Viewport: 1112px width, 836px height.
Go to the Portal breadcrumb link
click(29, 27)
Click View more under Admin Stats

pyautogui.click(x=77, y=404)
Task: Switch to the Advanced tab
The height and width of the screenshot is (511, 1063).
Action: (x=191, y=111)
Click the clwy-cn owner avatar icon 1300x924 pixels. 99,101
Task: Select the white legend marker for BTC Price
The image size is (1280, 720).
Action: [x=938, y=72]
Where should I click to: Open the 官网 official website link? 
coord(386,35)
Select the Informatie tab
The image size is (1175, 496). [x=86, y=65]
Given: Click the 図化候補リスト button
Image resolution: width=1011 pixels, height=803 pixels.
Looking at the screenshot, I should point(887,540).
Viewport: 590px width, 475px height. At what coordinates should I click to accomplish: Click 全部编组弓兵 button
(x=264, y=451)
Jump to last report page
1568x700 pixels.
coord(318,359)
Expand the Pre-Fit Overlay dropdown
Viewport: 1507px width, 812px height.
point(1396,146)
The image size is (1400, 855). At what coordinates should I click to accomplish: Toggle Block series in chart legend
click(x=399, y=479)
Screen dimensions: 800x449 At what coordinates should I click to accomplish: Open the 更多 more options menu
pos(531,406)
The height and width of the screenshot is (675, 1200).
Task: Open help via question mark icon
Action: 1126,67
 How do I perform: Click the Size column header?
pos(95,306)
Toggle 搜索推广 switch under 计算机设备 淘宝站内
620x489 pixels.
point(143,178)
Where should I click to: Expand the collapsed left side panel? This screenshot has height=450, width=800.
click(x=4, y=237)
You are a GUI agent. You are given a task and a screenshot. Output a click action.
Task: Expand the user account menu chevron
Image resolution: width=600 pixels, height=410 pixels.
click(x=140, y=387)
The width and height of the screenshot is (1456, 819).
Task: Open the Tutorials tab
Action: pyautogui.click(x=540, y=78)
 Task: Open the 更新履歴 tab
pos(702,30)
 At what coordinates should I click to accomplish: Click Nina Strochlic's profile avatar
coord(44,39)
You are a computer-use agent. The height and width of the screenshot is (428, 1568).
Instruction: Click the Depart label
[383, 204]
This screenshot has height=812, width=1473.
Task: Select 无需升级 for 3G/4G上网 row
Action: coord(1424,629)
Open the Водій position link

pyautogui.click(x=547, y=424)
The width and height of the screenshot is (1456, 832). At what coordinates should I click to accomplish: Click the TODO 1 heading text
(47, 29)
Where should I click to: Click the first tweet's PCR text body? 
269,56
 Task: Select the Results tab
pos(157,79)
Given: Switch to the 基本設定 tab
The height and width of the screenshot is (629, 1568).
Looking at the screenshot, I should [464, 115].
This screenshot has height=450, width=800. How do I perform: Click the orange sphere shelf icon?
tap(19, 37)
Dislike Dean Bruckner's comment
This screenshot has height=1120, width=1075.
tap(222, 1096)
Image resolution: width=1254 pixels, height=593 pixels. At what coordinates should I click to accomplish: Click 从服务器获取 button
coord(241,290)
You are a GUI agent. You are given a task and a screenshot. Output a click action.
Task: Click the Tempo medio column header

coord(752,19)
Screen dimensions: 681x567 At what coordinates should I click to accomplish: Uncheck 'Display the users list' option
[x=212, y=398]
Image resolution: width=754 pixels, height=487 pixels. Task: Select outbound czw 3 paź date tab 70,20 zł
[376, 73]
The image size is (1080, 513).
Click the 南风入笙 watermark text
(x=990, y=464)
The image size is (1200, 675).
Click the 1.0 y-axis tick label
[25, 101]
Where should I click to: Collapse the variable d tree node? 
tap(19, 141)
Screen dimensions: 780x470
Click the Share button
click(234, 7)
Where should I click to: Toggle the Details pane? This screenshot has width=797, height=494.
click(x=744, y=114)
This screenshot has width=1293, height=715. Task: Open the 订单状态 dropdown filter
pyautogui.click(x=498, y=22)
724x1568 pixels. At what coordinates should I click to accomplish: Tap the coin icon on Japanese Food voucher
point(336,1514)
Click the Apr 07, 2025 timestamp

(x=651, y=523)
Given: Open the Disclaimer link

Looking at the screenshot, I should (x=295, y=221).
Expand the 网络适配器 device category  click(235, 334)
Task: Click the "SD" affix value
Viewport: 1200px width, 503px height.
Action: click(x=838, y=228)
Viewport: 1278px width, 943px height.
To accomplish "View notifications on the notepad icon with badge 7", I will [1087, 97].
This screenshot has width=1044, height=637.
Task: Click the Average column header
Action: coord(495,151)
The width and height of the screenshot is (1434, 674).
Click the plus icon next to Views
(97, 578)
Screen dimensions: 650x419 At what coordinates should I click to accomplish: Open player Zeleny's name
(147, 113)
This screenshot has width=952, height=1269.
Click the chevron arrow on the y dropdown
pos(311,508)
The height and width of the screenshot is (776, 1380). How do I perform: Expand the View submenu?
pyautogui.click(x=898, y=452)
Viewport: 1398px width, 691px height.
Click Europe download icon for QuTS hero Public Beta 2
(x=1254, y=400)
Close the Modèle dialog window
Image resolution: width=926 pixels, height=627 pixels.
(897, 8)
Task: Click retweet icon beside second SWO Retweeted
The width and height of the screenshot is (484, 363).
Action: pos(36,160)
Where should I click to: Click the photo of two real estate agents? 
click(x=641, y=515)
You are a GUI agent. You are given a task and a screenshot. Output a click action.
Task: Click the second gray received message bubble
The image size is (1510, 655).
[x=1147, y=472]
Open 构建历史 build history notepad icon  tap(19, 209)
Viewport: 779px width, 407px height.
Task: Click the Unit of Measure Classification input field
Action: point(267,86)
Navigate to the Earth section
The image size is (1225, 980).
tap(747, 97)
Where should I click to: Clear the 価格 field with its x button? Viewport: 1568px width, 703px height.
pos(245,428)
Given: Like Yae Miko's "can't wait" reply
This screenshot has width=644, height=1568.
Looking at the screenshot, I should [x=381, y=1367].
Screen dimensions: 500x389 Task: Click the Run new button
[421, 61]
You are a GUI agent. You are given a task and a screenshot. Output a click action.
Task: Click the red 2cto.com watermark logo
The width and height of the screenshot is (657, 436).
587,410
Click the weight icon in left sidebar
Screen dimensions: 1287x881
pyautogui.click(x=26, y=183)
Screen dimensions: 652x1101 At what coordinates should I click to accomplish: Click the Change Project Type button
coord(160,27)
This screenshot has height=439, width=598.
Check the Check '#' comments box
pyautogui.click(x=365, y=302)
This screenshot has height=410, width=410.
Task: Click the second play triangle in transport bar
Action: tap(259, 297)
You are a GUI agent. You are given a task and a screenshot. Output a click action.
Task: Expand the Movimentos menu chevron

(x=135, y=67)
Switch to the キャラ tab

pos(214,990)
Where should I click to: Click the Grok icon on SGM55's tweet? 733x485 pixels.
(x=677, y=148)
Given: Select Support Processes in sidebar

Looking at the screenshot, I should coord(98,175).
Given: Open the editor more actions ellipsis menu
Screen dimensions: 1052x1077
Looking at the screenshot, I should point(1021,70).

YOUR GOAL: What do the records say? Quote them all exactly.

EXERCISE SOLUTION:
Viewport: 1112px width, 836px height.
Go to the Portal breadcrumb link
click(29, 27)
Click View more under Admin Stats

pyautogui.click(x=77, y=404)
Task: Switch to the Advanced tab
The height and width of the screenshot is (511, 1063).
Action: (x=191, y=111)
Click the clwy-cn owner avatar icon 1300x924 pixels. 99,101
Task: Select the white legend marker for BTC Price
The image size is (1280, 720).
Action: [x=938, y=72]
Where should I click to: Open the 官网 official website link? 
coord(386,35)
Select the Informatie tab
The image size is (1175, 496). [x=86, y=65]
Given: Click the 図化候補リスト button
Image resolution: width=1011 pixels, height=803 pixels.
Looking at the screenshot, I should point(887,540).
Viewport: 590px width, 475px height. At what coordinates should I click to accomplish: Click 全部编组弓兵 button
(x=264, y=451)
Jump to last report page
1568x700 pixels.
coord(318,359)
Expand the Pre-Fit Overlay dropdown
Viewport: 1507px width, 812px height.
point(1396,146)
The image size is (1400, 855). At what coordinates should I click to accomplish: Toggle Block series in chart legend
click(x=399, y=479)
Screen dimensions: 800x449 At what coordinates should I click to accomplish: Open the 更多 more options menu
pos(531,406)
The height and width of the screenshot is (675, 1200).
Task: Open help via question mark icon
Action: 1126,67
 How do I perform: Click the Size column header?
pos(95,306)
Toggle 搜索推广 switch under 计算机设备 淘宝站内
620x489 pixels.
point(143,178)
Where should I click to: Expand the collapsed left side panel? This screenshot has height=450, width=800.
click(x=4, y=237)
You are a GUI agent. You are given a task and a screenshot. Output a click action.
Task: Expand the user account menu chevron
Image resolution: width=600 pixels, height=410 pixels.
click(x=140, y=387)
The width and height of the screenshot is (1456, 819).
Task: Open the Tutorials tab
Action: pyautogui.click(x=540, y=78)
 Task: Open the 更新履歴 tab
pos(702,30)
 At what coordinates should I click to accomplish: Click Nina Strochlic's profile avatar
coord(44,39)
You are a computer-use agent. The height and width of the screenshot is (428, 1568).
Instruction: Click the Depart label
[383, 204]
This screenshot has height=812, width=1473.
Task: Select 无需升级 for 3G/4G上网 row
Action: coord(1424,629)
Open the Водій position link

pyautogui.click(x=547, y=424)
The width and height of the screenshot is (1456, 832). At what coordinates should I click to accomplish: Click the TODO 1 heading text
(47, 29)
Where should I click to: Click the first tweet's PCR text body? 
269,56
 Task: Select the Results tab
pos(157,79)
Given: Switch to the 基本設定 tab
The height and width of the screenshot is (629, 1568).
Looking at the screenshot, I should [464, 115].
This screenshot has height=450, width=800. How do I perform: Click the orange sphere shelf icon?
tap(19, 37)
Dislike Dean Bruckner's comment
This screenshot has height=1120, width=1075.
tap(222, 1096)
Image resolution: width=1254 pixels, height=593 pixels. At what coordinates should I click to accomplish: Click 从服务器获取 button
coord(241,290)
You are a GUI agent. You are given a task and a screenshot. Output a click action.
Task: Click the Tempo medio column header

coord(752,19)
Screen dimensions: 681x567 At what coordinates should I click to accomplish: Uncheck 'Display the users list' option
[x=212, y=398]
Image resolution: width=754 pixels, height=487 pixels. Task: Select outbound czw 3 paź date tab 70,20 zł
[376, 73]
The image size is (1080, 513).
Click the 南风入笙 watermark text
(x=990, y=464)
The image size is (1200, 675).
Click the 1.0 y-axis tick label
[25, 101]
Where should I click to: Collapse the variable d tree node? 
tap(19, 141)
Screen dimensions: 780x470
Click the Share button
click(234, 7)
Where should I click to: Toggle the Details pane? This screenshot has width=797, height=494.
click(x=744, y=114)
This screenshot has width=1293, height=715. Task: Open the 订单状态 dropdown filter
pyautogui.click(x=498, y=22)
724x1568 pixels. At what coordinates should I click to accomplish: Tap the coin icon on Japanese Food voucher
point(336,1514)
Click the Apr 07, 2025 timestamp

(x=651, y=523)
Given: Open the Disclaimer link

Looking at the screenshot, I should (x=295, y=221).
Expand the 网络适配器 device category  click(235, 334)
Task: Click the "SD" affix value
Viewport: 1200px width, 503px height.
Action: click(x=838, y=228)
Viewport: 1278px width, 943px height.
To accomplish "View notifications on the notepad icon with badge 7", I will [1087, 97].
This screenshot has width=1044, height=637.
Task: Click the Average column header
Action: coord(495,151)
The width and height of the screenshot is (1434, 674).
Click the plus icon next to Views
(97, 578)
Screen dimensions: 650x419 At what coordinates should I click to accomplish: Open player Zeleny's name
(147, 113)
This screenshot has width=952, height=1269.
Click the chevron arrow on the y dropdown
pos(311,508)
The height and width of the screenshot is (776, 1380). How do I perform: Expand the View submenu?
pyautogui.click(x=898, y=452)
Viewport: 1398px width, 691px height.
Click Europe download icon for QuTS hero Public Beta 2
(x=1254, y=400)
Close the Modèle dialog window
Image resolution: width=926 pixels, height=627 pixels.
(897, 8)
Task: Click retweet icon beside second SWO Retweeted
The width and height of the screenshot is (484, 363).
Action: pos(36,160)
Where should I click to: Click the photo of two real estate agents? 
click(x=641, y=515)
You are a GUI agent. You are given a task and a screenshot. Output a click action.
Task: Click the second gray received message bubble
The image size is (1510, 655).
[x=1147, y=472]
Open 构建历史 build history notepad icon  tap(19, 209)
Viewport: 779px width, 407px height.
Task: Click the Unit of Measure Classification input field
Action: point(267,86)
Navigate to the Earth section
The image size is (1225, 980).
tap(747, 97)
Where should I click to: Clear the 価格 field with its x button? Viewport: 1568px width, 703px height.
pos(245,428)
Given: Like Yae Miko's "can't wait" reply
This screenshot has width=644, height=1568.
Looking at the screenshot, I should [x=381, y=1367].
Screen dimensions: 500x389 Task: Click the Run new button
[421, 61]
You are a GUI agent. You are given a task and a screenshot. Output a click action.
Task: Click the red 2cto.com watermark logo
The width and height of the screenshot is (657, 436).
587,410
Click the weight icon in left sidebar
Screen dimensions: 1287x881
pyautogui.click(x=26, y=183)
Screen dimensions: 652x1101 At what coordinates should I click to accomplish: Click the Change Project Type button
coord(160,27)
This screenshot has height=439, width=598.
Check the Check '#' comments box
pyautogui.click(x=365, y=302)
This screenshot has height=410, width=410.
Task: Click the second play triangle in transport bar
Action: tap(259, 297)
You are a GUI agent. You are given a task and a screenshot. Output a click action.
Task: Expand the Movimentos menu chevron

(x=135, y=67)
Switch to the キャラ tab

pos(214,990)
Where should I click to: Click the Grok icon on SGM55's tweet? 733x485 pixels.
(x=677, y=148)
Given: Select Support Processes in sidebar

Looking at the screenshot, I should coord(98,175).
Given: Open the editor more actions ellipsis menu
Screen dimensions: 1052x1077
Looking at the screenshot, I should point(1021,70).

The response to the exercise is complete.